The storm simulation ran for 17 hours and created about 17,000 new outages. The GSI Scout System Bridge Web Service handling requests from OMS processed about 25,120 requests with an average response time of 314 milliseconds with no performance degradation identified.
After the test was complete the GSI Scout database had over 73,000 in it.
Wrapping It All Up
There is one more performance test scheduled later this month that will include all of the automation components on a large scale. Before this next performance test we plan on “resetting” the system by clearing out all of the existing outage data to simulate the true beginning of a large storm. Given that these GSI Scout interfaces have already performed very well with over 73,000 outages in it, we should be in pretty good shape.
The current plan is to start rolling these new interfaces out in a couple of months.
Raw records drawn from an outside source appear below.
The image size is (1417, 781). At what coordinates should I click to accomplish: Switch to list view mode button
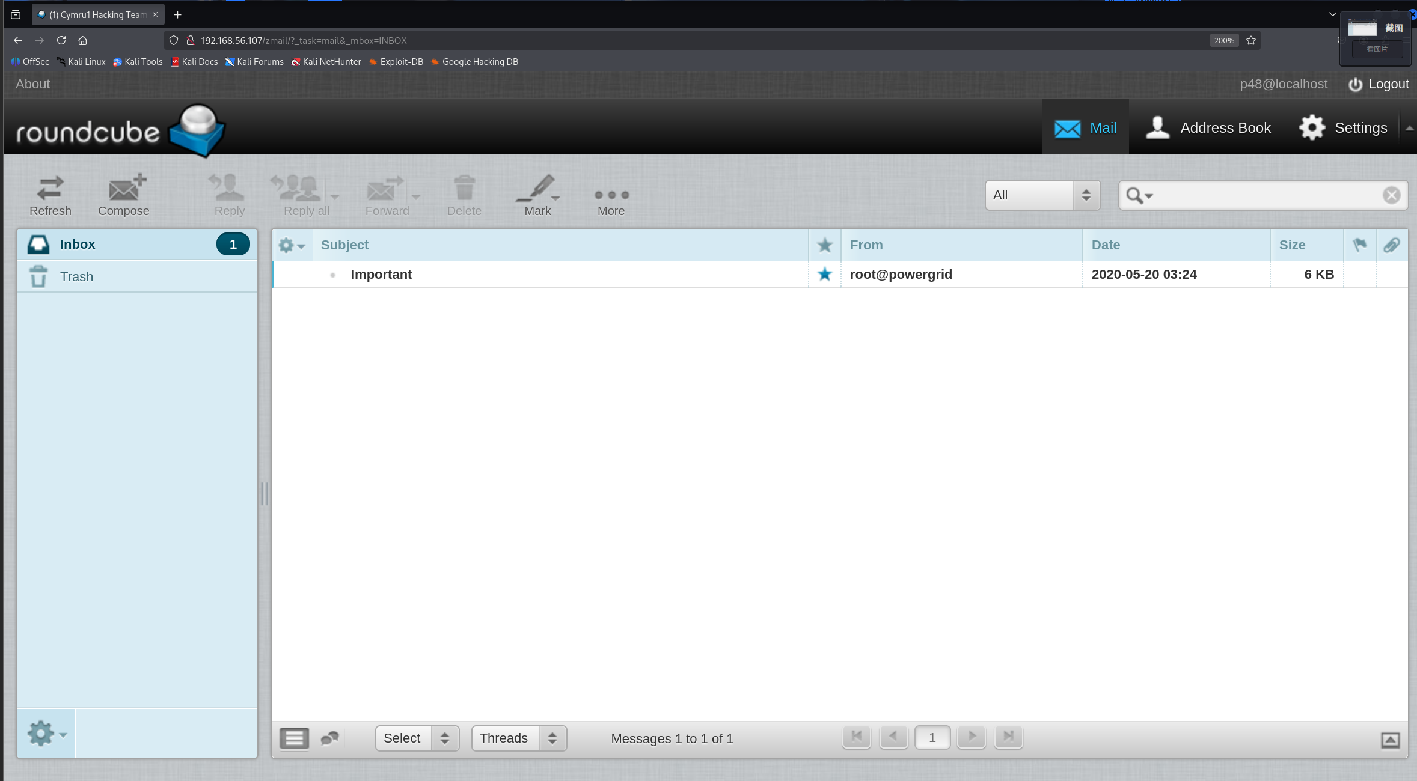tap(294, 738)
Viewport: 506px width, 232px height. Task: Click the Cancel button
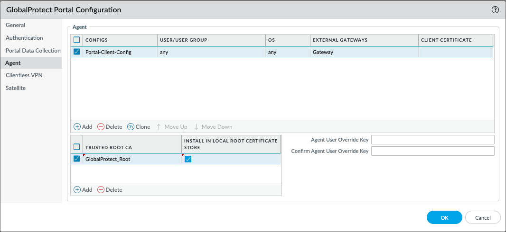click(483, 217)
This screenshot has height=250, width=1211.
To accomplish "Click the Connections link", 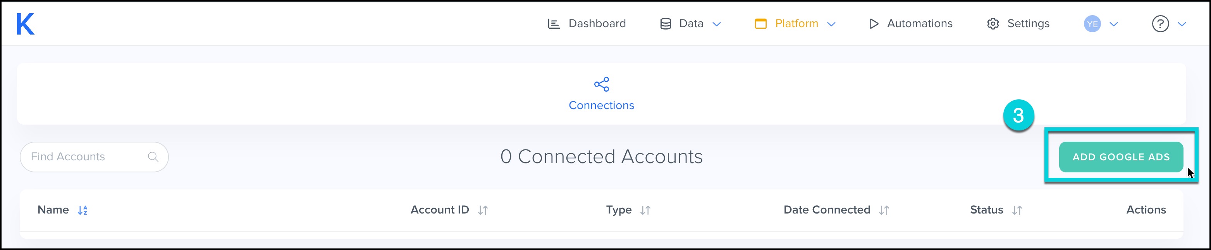I will pos(601,105).
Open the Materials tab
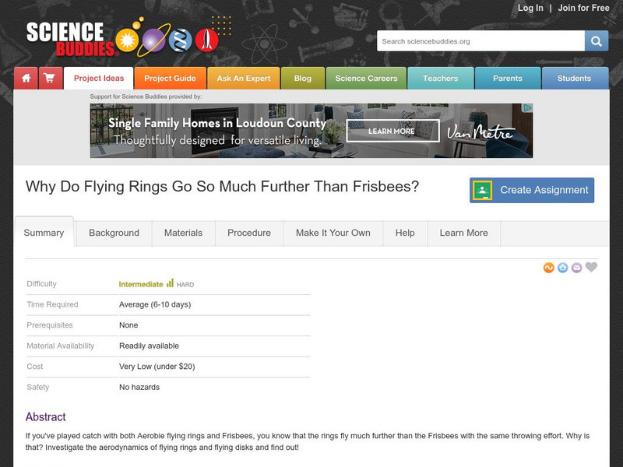The width and height of the screenshot is (623, 467). pos(183,233)
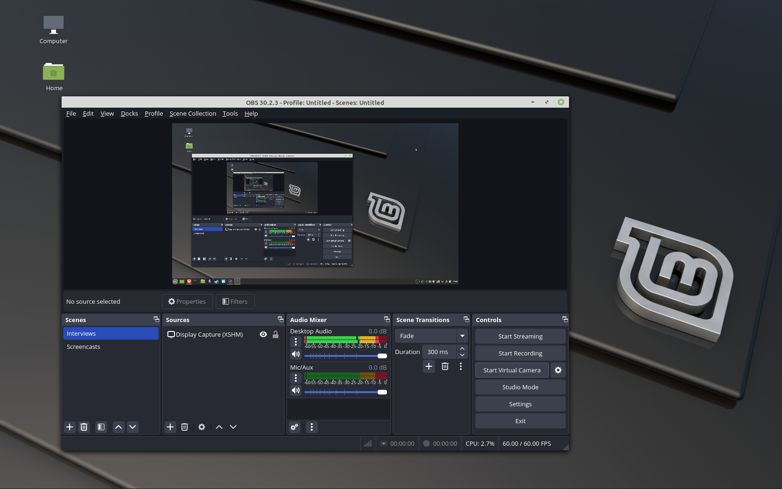
Task: Add a new scene with the plus icon
Action: point(69,427)
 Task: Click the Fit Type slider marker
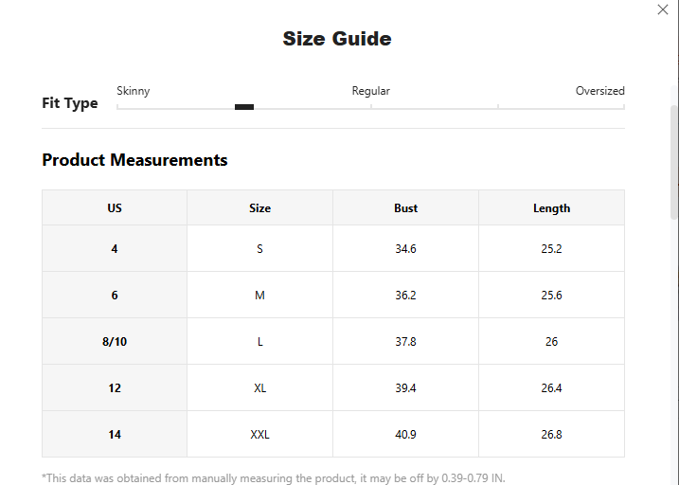(243, 107)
User Acceptance Testing in already underway, in parallel with Performance Testing and both efforts seems to be going very well.
Performance and load testing is a key component to any large system integration project. It is very effort intensive, but the results of these tests are priceless. Any performance problems identified during performance testing will be further insurance against system failure under even the highest loading in the production setting. It certainly isn’t the real world where anything can happen, but it is a chance to account for the known criteria and make sure the system will respond positively to that criteria.